The lower-margin, legacy unit provides technical support to
IBM's clients and has shrunk in recent years as companies moved to the cloud,
becoming a drag on Big Blue's earnings.
"As we issued the effective date for the spin-off of
our managed infrastructure business, our clients paused all new project
activities at the end of September and that impacted us here," Chief
Financial Officer James Kavanaugh said in an interview.
Revenue at the global technology services unit, which houses
the business set to be called Kyndryl after the spinoff, fell 4.8 percent to
$6.15 billion in the third quarter ended September 30.

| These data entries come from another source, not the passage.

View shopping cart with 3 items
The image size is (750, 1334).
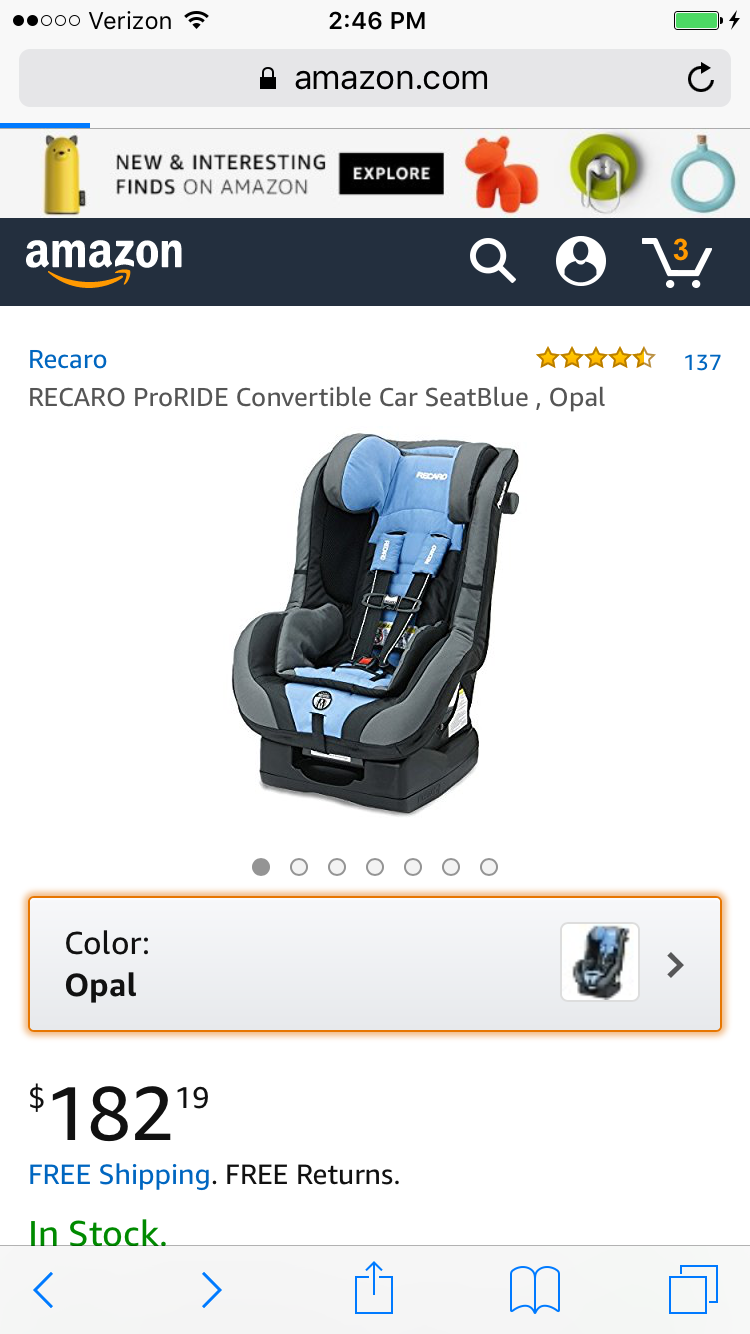tap(677, 262)
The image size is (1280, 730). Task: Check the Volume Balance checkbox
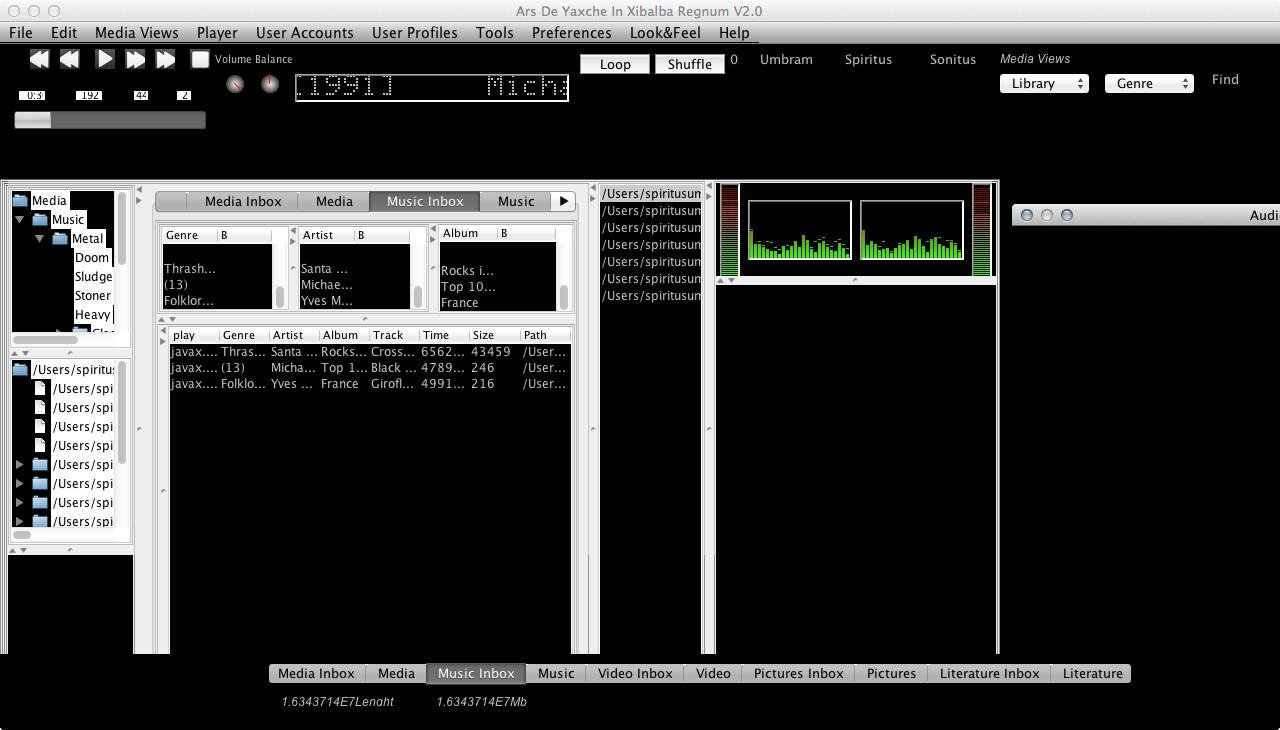(200, 59)
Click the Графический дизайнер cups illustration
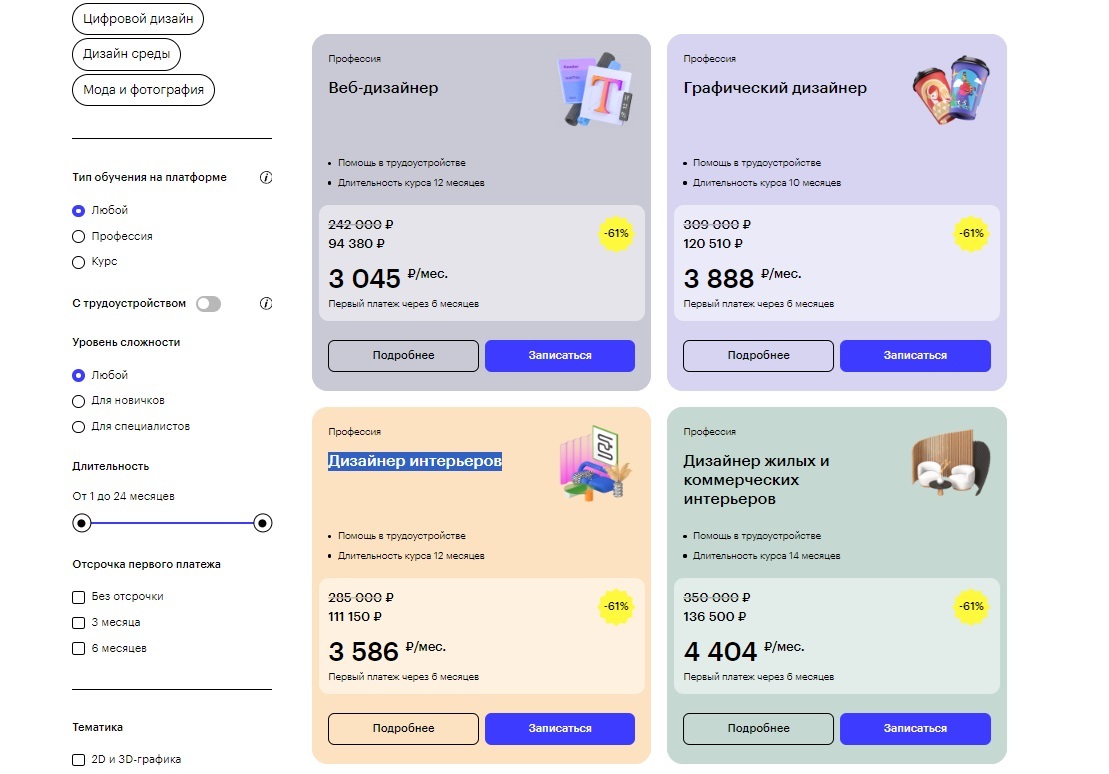Image resolution: width=1109 pixels, height=774 pixels. (x=951, y=90)
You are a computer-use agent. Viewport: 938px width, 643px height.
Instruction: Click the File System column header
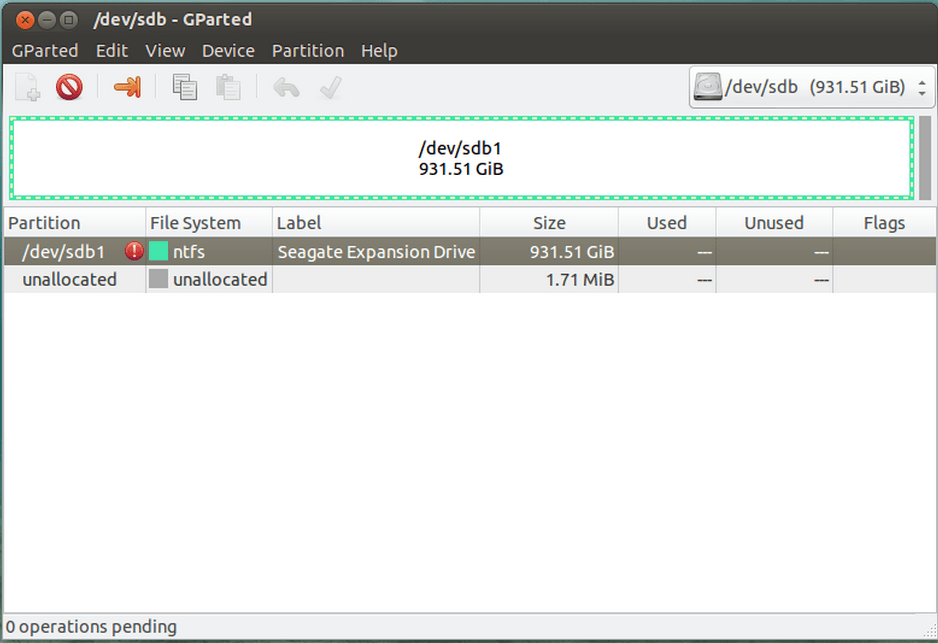tap(196, 223)
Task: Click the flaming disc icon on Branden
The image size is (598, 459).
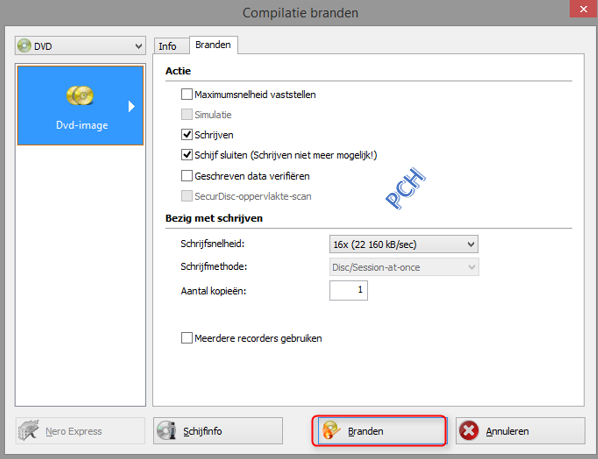Action: tap(330, 431)
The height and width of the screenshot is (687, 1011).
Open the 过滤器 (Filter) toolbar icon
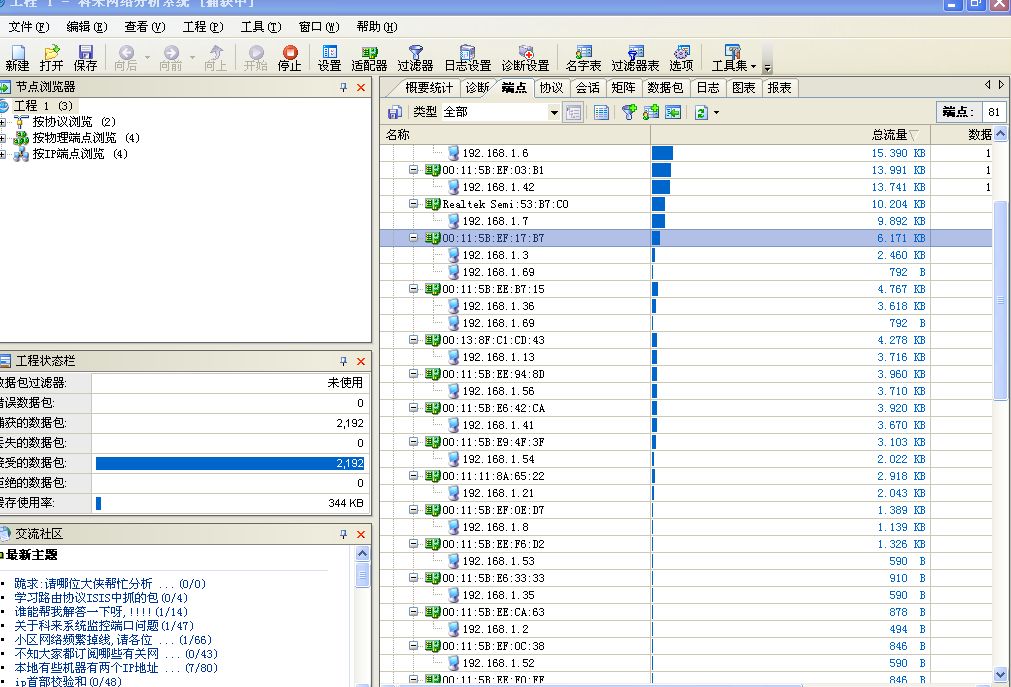point(415,57)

Kavanaugh also said demand dropped at the systems business,
home to IBM's mainframe computers, as the end of the product cycle neared,
driving a 12 percent fall in the unit's revenue.
The slowdown in the legacy business has prompted
110-year-old IBM to shift focus to hybrid-cloud, an area where it sees a $1
trillion market opportunity, to boost growth and better compete with Amazon and
Microsoft.
Revenue at the cloud and cognitive software unit was up 2.5
percent at $5.69 billion but missed analysts' estimates of $5.77 billion,
according to Refinitiv data.
The weakness at IBM's "supposedly high-growth areas is
more problematic" than the revenue miss, said Wedbush analyst Moshe Katri.
Total revenue rose slightly to $17.62 billion, missing
expectations of $17.77 billion.
But IBM's revenue adjusted for the Kyndryl spinoff was 2.5
percent higher, helped in part by firmer demand for its consulting services
from enterprises digitizing their operations during the COVID-19 pandemic.